:: YOUR INSTRUCTIONS ::
Give back, word for word, the lines in the listing below from the one holding "শাহ মুহম্মদ সগীর (35, 2165)" down to the one holding "কালীপ্রসন্ন ঘোষ (35, 1010)", both ends included.

:: ENTRIES SHOWN ::
•••

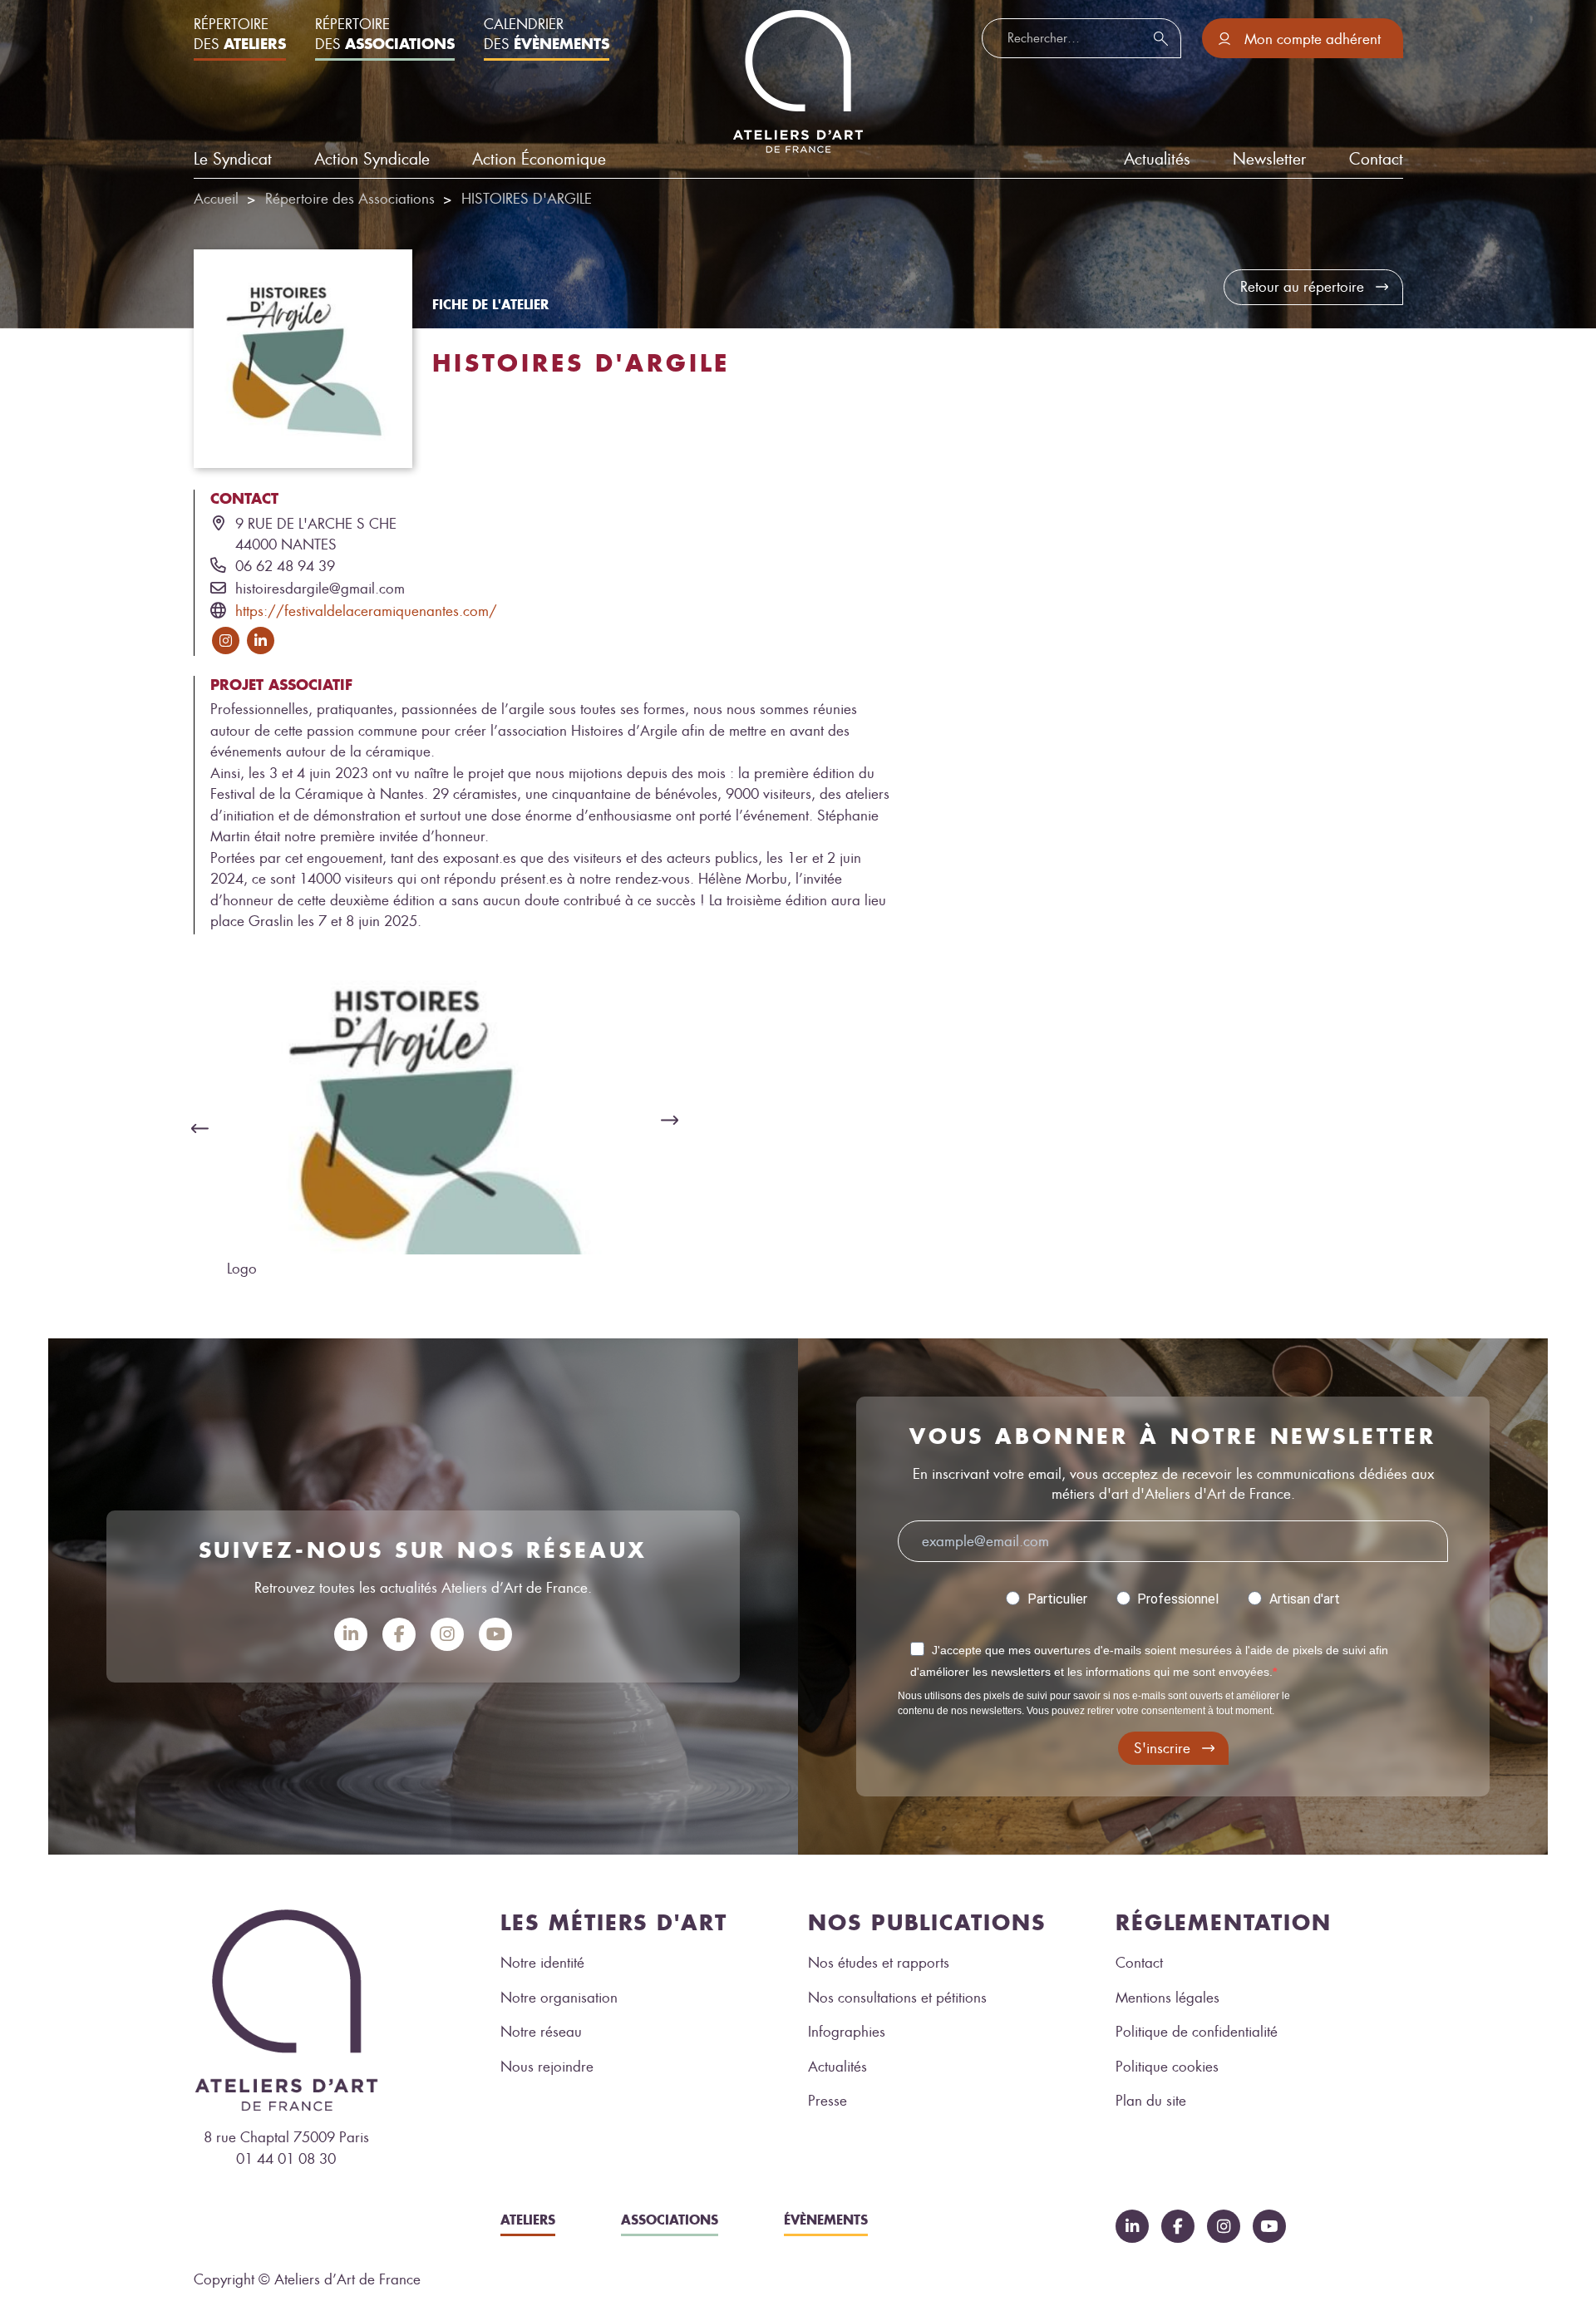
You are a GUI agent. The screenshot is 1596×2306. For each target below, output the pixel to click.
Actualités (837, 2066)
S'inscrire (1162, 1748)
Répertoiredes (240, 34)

•••

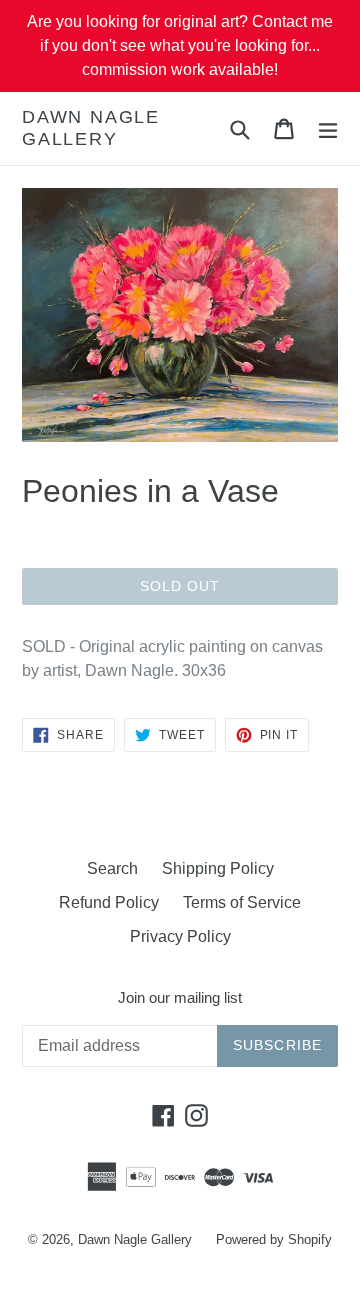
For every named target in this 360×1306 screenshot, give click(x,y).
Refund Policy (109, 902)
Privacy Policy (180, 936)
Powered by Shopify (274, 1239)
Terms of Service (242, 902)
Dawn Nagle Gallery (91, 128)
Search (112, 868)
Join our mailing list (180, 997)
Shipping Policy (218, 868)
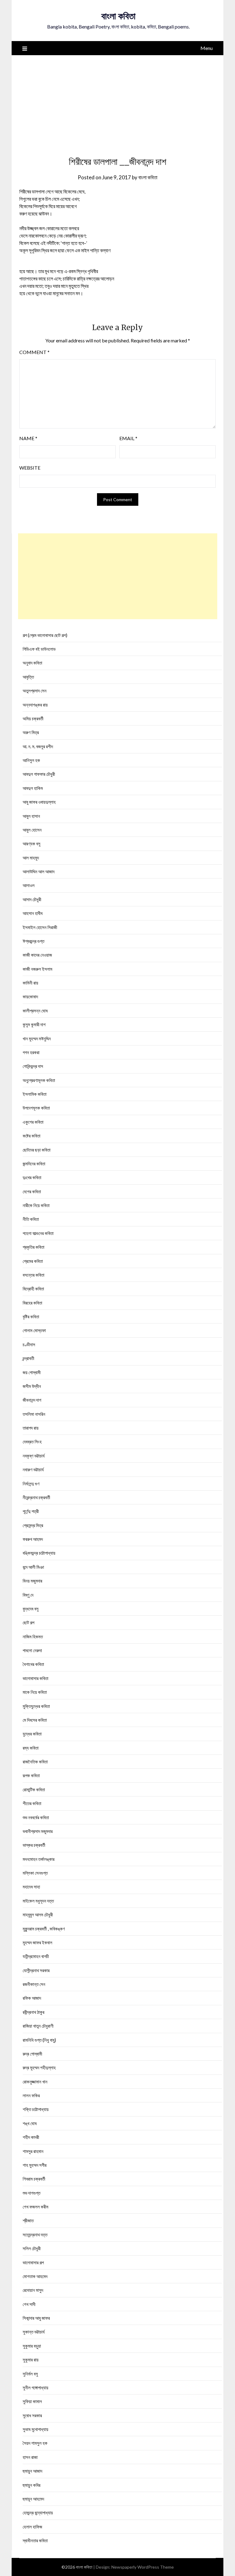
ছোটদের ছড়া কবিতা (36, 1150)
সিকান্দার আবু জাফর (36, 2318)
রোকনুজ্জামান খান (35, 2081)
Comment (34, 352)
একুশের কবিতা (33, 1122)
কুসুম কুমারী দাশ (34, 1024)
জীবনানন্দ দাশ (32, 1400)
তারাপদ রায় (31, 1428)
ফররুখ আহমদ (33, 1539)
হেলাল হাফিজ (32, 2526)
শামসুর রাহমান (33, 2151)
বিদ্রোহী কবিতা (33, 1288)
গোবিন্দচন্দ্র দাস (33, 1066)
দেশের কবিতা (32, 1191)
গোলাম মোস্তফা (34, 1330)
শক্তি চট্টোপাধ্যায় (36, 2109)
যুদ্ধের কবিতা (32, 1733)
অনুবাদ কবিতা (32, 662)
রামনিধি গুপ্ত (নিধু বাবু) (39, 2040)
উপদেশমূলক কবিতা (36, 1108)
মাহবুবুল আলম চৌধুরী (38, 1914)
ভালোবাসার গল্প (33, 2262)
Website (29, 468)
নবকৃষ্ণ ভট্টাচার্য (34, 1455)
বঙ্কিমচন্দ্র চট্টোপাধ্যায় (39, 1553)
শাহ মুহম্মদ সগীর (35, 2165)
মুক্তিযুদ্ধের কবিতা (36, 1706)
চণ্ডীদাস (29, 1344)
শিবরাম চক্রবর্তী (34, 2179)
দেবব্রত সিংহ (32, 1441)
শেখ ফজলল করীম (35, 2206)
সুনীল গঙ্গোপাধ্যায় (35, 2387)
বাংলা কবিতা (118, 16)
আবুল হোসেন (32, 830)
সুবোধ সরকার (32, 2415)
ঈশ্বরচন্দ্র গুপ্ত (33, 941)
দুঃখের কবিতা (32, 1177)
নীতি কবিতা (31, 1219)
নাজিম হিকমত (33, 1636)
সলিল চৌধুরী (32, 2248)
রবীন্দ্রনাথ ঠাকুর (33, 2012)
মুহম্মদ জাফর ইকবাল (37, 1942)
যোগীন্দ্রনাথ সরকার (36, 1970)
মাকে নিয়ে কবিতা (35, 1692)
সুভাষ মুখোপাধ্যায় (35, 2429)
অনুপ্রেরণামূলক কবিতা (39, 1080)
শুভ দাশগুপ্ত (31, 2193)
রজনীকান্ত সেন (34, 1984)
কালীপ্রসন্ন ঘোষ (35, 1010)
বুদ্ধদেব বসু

•••

:: WRITTEN RESPONSE ::
শাহ মুহম্মদ সগীর (35, 2165)
মুক্তিযুদ্ধের কবিতা (36, 1706)
চণ্ডীদাস (29, 1344)
শিবরাম চক্রবর্তী (34, 2179)
দেবব্রত সিংহ (32, 1441)
শেখ ফজলল করীম (35, 2206)
সুনীল গঙ্গোপাধ্যায় (35, 2387)
বাংলা কবিতা (118, 16)
আবুল হোসেন (32, 830)
সুবোধ সরকার (32, 2415)
ঈশ্বরচন্দ্র গুপ্ত (33, 941)
দুঃখের কবিতা (32, 1177)
নীতি কবিতা (31, 1219)
নাজিম হিকমত (33, 1636)
সলিল চৌধুরী (32, 2248)
রবীন্দ্রনাথ ঠাকুর (33, 2012)
মুহম্মদ জাফর ইকবাল (37, 1942)
যোগীন্দ্রনাথ সরকার (36, 1970)
মাকে নিয়ে কবিতা (35, 1692)
সুভাষ মুখোপাধ্যায় (35, 2429)
অনুপ্রেরণামূলক কবিতা (39, 1080)
শুভ দাশগুপ্ত (31, 2193)
রজনীকান্ত সেন (34, 1984)
কালীপ্রসন্ন ঘোষ (35, 1010)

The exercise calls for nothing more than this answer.